Il y a quelque chose d’insultant de la part de Murielle Minkoué-Mintsa à l’endroit des Gabonais ayant pris part à la Conférence nationale et aux différents dialogues précédents, lorsqu’elle parle de ces assises tenues par ces Gabonais depuis 1990, afin de résorber la grave crise politique qui couve au Gabon depuis cette date, et même avant. Des Gabonais dont les plus illustres ont pour noms : Simon Oyono Aba’a, Pierre Louis Agondjo Okawè, Joseph Redjembé Issiani, Jean Pierre Nzoghe Nguema, Abbé Noel Ngwa Nguema, Jules Mba Bekale, Paul Mba Abessole, Jules Mba Bekale, Jean Baptiste Obiang Etoughe ,Moubamba Nziengui, Bonjean François Ondo, Pierre André Kombila, Benoit Mouity Nzamba, Serge Mba Bekale, René Ndemezo’Obiang, Léon Mbou Yembi, Simon Mengome Atome, Thomas Eya Obiang, Pierre Claver Maganga Moussavou, Séraphin Ndaot Rembogo, Albertine Maganga Moussavou, Pierre Mamboundou Mamboundou, Sébastien Mamboundou Mouyama pour ne citer ceux-là.

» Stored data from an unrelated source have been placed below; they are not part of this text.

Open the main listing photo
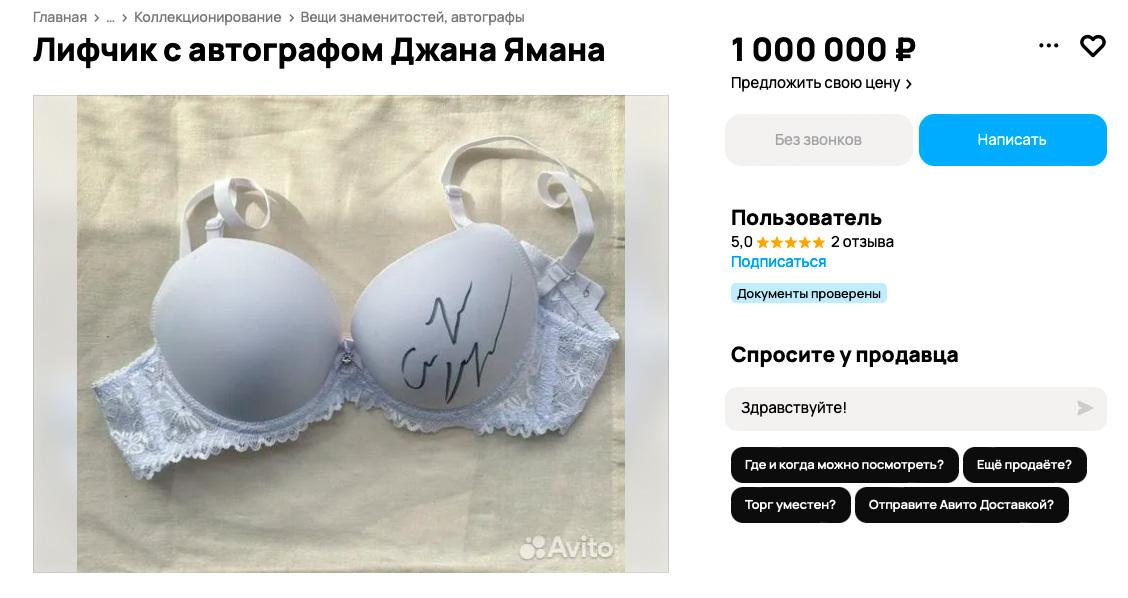350,334
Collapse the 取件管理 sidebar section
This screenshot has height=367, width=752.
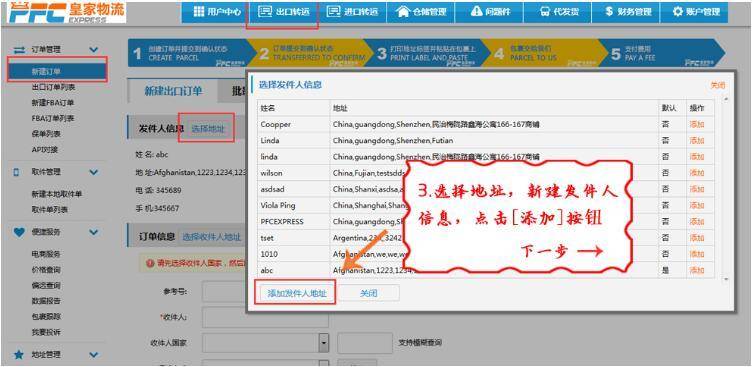coord(94,172)
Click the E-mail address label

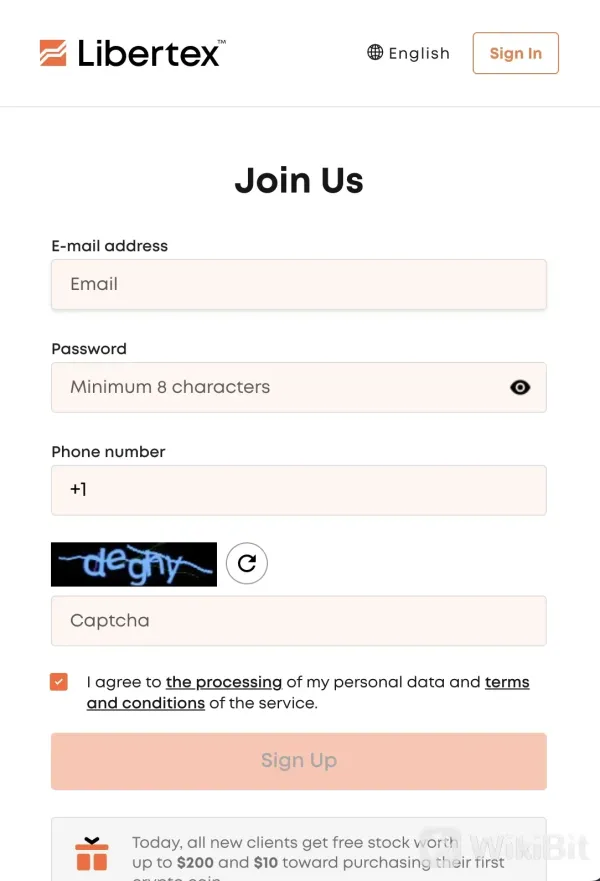[x=110, y=246]
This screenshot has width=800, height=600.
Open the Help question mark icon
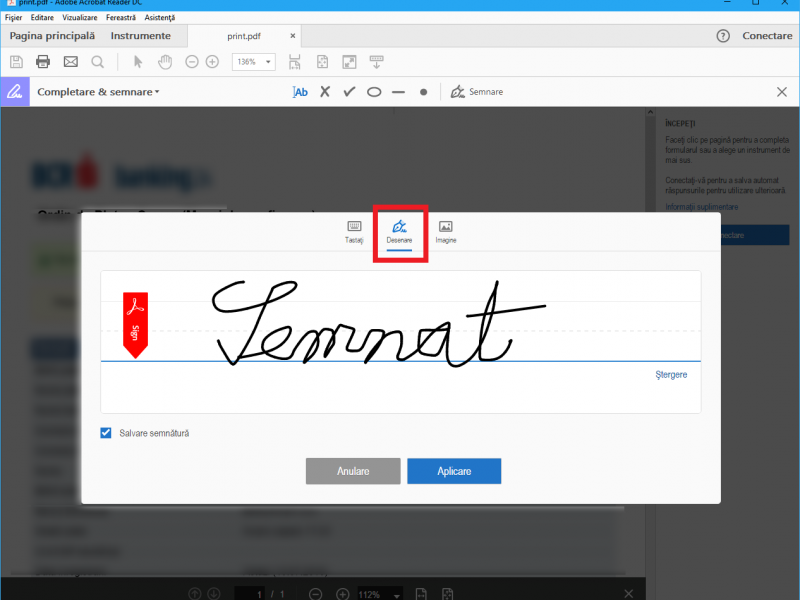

Lesquels illustres Gabonais ont arraché : le multipartisme en 1990, alors qu’Omar Bongo n’en voulait ; une commission électorale indépendante en 1994, même si cette dernière a été dévoyée par après ; le fichier électoral biométrique, l’enveloppe accolée, la remise des procès- verbaux à tous les représentants des candidats dans les bureaux de vote en 2006 ; le retour aux élections à deux (2) tours de scrutin ; la limitation du mandat des membres de la Cour Constitutionnelle à 9 ans, la mue du Conseil national de la communication en Haute autorité de la communication ; un Conseil économique social doté d’un volet environnemental ; la mise à l’écart du Ministère de l’intérieur et ses démembrements locaux de toutes les opérations électorales y compris l’annonce des résultats ; la création d’un Centre Gabonais des élections avec un président élu à bulletin secret par collège électoral composé à parité des membres de la majorité et de l’opposition, après un appel à candidature, c’était en 2017 ; pour ne parler que de ces réformes emblématiques qui sont des avancées démocratiques indéniables.
Prétendre que tout ceci ne vaut qu’un clou dans le long processus démocratique amorcé par le pays depuis 1990, c’est faire preuve de nihilisme et de manque d’humilité.